Within the organization I worked for, I had two big roles and I had a side hustle. I totally played the victim to the circumstance. I’d hear myself say things like…
I can’t take care of myself when I have to work long hours…
I can’t take time off for self-care or a vacation because things will fall apart if I’m not here…
I need to be accessible in case someone needs me…
Bleh. Thinking back to that now, the false reward I got from that was...I felt important.
My value was so wrapped up in achievement and being needed, that continuing to feed that behavior and play the overworked, driven career woman provided me that reward. I got attention, people felt bad for me, and it gave me an excuse to not do the work I needed to do on myself.
The truth is, I could have done something about it but I didn’t.. When I finally woke up, I learned that actually prioritizing myself and doing the things that scared me would have delivered a much greater reward.
These days I can find myself playing the victim as a single mom. I don’t do it often, but when I do I cringe and quickly correct the thought process. The false payoff for me? I’d say that by playing the “single mom” card, I can validate my failure to stick to healthy habits or dare I say - not wash my hair for a few days? It validates my inability to show up my best and of course, like any victim role I get attention.
There’s no power in playing the victim and it certainly doesn’t get us to that next level we are meant to reach. There is ALWAYS a way and we have the power to make that choice by changing the narrative.
You might think about your own circumstances and be able to pinpoint what your default is when it comes to playing the victim card. Maybe you claim you’re “too old” or you have to take care of an ailing parent, or your boss is demanding, or you have 5 kids, or...
You get the point.
This behavior comes up when we feel the fear of doing the work to change.

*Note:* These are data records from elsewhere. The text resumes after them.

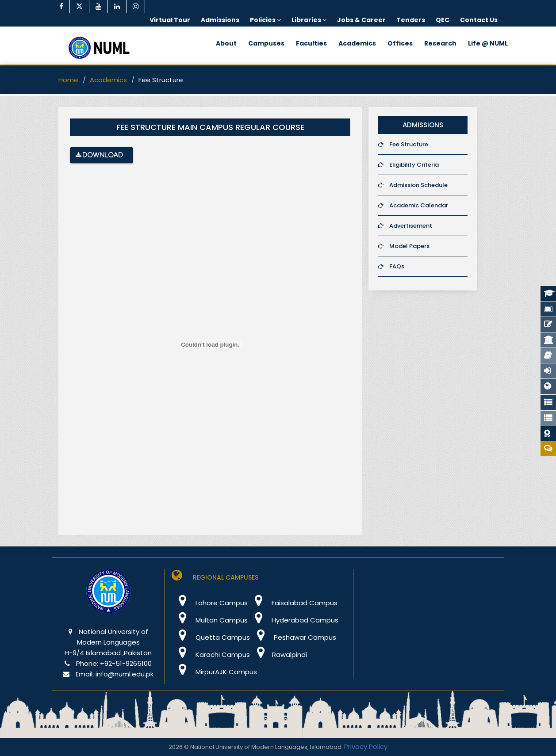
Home (68, 80)
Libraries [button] (309, 20)
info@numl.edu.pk (124, 674)
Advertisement (405, 225)
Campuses (266, 43)
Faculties (311, 43)
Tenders (410, 20)
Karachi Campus (211, 654)
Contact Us (479, 20)
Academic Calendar (413, 205)
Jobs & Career (361, 20)
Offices (400, 43)
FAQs (391, 266)
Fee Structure (403, 144)
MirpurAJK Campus (214, 672)
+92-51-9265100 (126, 663)
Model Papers (403, 246)
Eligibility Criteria (408, 164)
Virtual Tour (170, 20)
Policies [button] (265, 20)
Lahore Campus (210, 603)
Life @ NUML (488, 43)
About (226, 43)
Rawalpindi (278, 654)
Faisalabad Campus (292, 603)
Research (440, 43)
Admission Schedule (413, 185)
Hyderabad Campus (293, 620)
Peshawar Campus (293, 637)
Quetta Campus (211, 637)
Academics (357, 43)
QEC (442, 20)
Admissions (220, 20)
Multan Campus (210, 620)
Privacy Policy (366, 746)
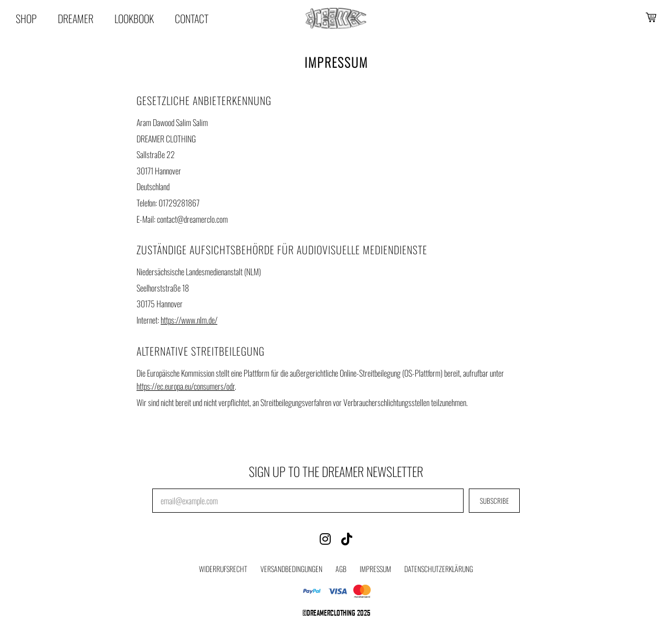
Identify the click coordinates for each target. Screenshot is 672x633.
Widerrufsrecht (223, 568)
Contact (192, 18)
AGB (341, 568)
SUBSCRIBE (494, 501)
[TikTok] (346, 538)
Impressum (375, 568)
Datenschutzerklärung (438, 568)
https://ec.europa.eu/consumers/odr (185, 386)
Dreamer (76, 18)
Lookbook (134, 18)
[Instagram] (325, 538)
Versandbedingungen (291, 568)
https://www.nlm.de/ (189, 320)
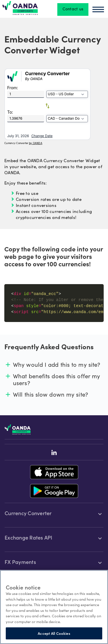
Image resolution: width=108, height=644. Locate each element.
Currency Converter (28, 514)
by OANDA (36, 143)
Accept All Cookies (54, 633)
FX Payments (20, 563)
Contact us (73, 9)
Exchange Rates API (29, 538)
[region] (54, 607)
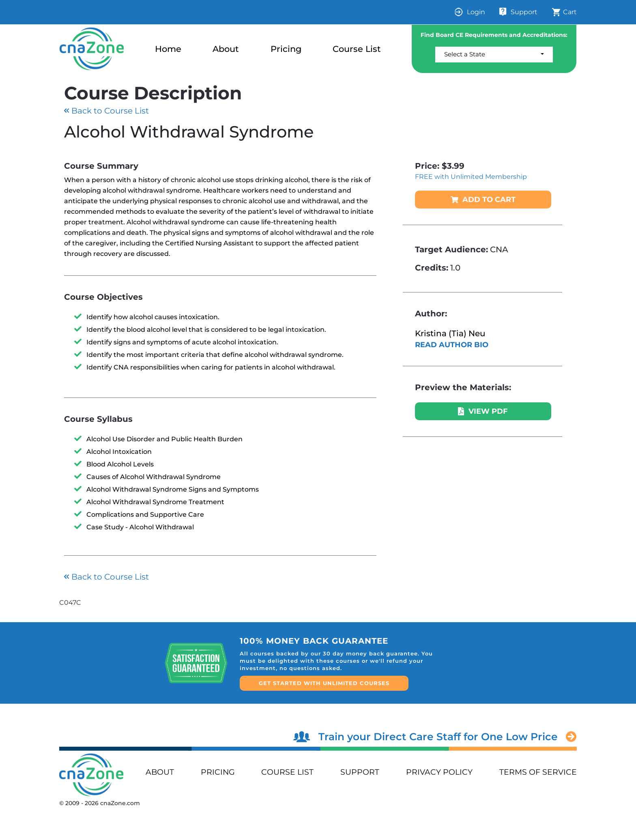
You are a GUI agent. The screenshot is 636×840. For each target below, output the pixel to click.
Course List (357, 49)
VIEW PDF (483, 411)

Whether it’s to improve your health and well-being, start or finish a big project, go after a big fitness goal, or dive into the dating scene this will come up!
So, once you’ve determined what the stories you tell yourself are, take the time to identify why you cling to it. What’s the false payoff to using that as part of your identity?
Get honest with yourself around this one. You aren’t meant to just survive, to stay stagnant, to settle for what you’ve got. You’re meant to grow and thrive and feel your best - to reach your fullest potential so you can inspire and help others in your path.
Staying unhealthy, not implementing the habits or not taking the time for yourself is totally rooted in fear.
It’s normal to feel afraid of an interpretation (in your own mind) of the possible outcomes and the feelings you might experience.
But remember this: you create your own reality.
Push past the resistance and acknowledge that those false rewards you get from playing the victim are not as good as the reward of making positive change in your life. Start by creating a new narrative in your head that puts you back in the drivers seat of your life.